Data Model
Accumulo Tour: Data Model
Tour page 4 of 13
Data is stored in Accumulo in a distributed sorted map. The Key's
of the map are broken up logically
into a few different parts, as seen in the image below.
Row ID | Unique identifier for the row |
Column Family | Logical grouping of the key. This field can be used to partition data within a node |
Column Qualifier | More specific attribute of the key |
Column Visibility | Security label controlling access to the key/value pair |
Timestamp | Generated automatically and used for versioning |
The value is where the actual data is stored. For brevity, we often refer to the 3 parts of the column as the family, qualifier, and visibility.

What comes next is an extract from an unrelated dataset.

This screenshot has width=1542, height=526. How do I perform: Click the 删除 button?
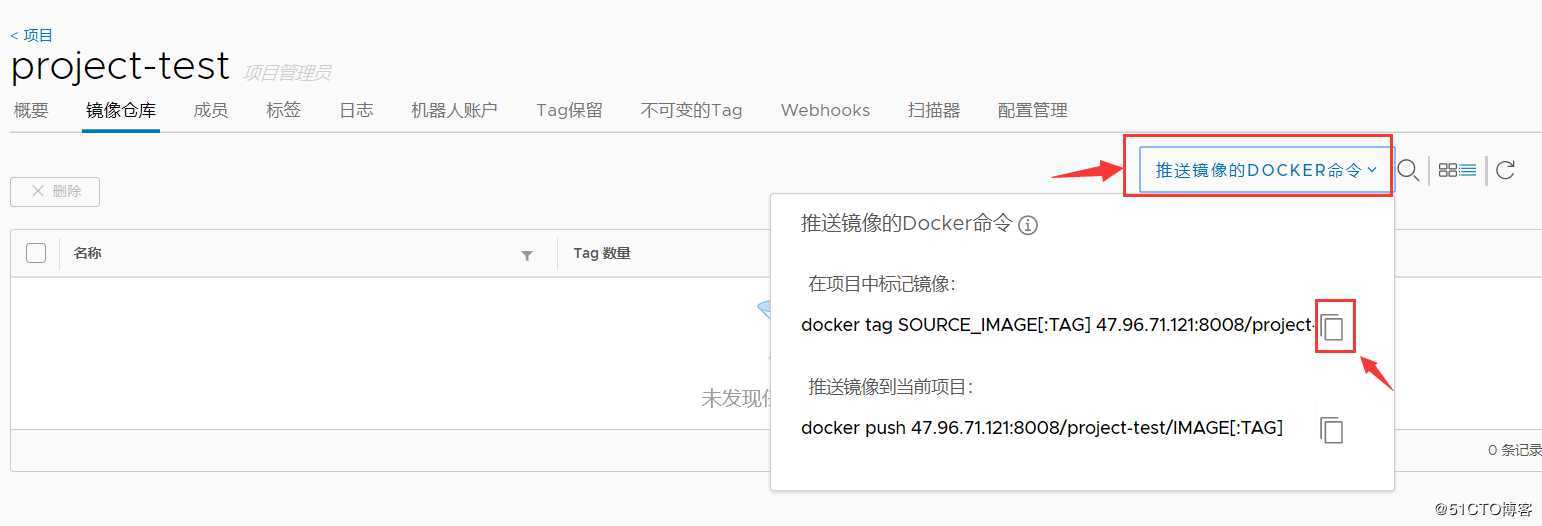coord(55,191)
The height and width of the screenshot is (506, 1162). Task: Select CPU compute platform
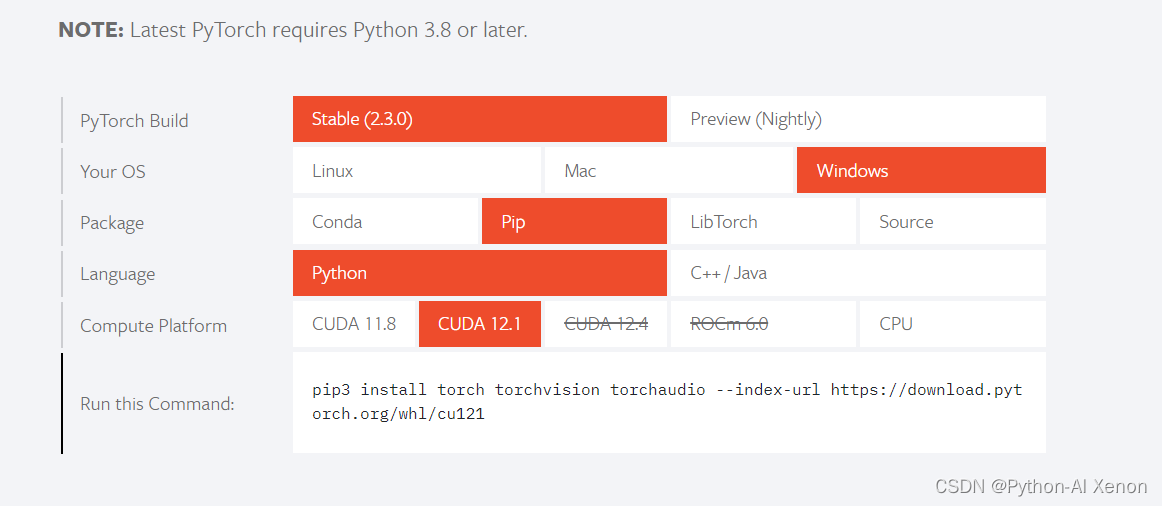coord(953,324)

Take a closer look at the Mutation object created in the first exercise:
Mutation mutation1 = new Mutation("id0001");
mutation1.put("hero","alias", "Batman");
It can be broken down as follows:
Row ID: | id0001 |
Column Family: | hero |
Column Qualifier: | alias |
Value: | Batman |
As an exercise, add a few more rows to the GothamPD table. Create a row for Robin (id0002), who is a hero that also wears a cape and his name is “Dick Grayson”. Create a row for Joker (id0003), who is a villain with an “Unknown” name and doesn’t wear a cape. Compare your output to the output displayed on the next page.
Notice how the data is printed in sorted order. Accumulo sorts by Row ID, then Family, and then Qualifier.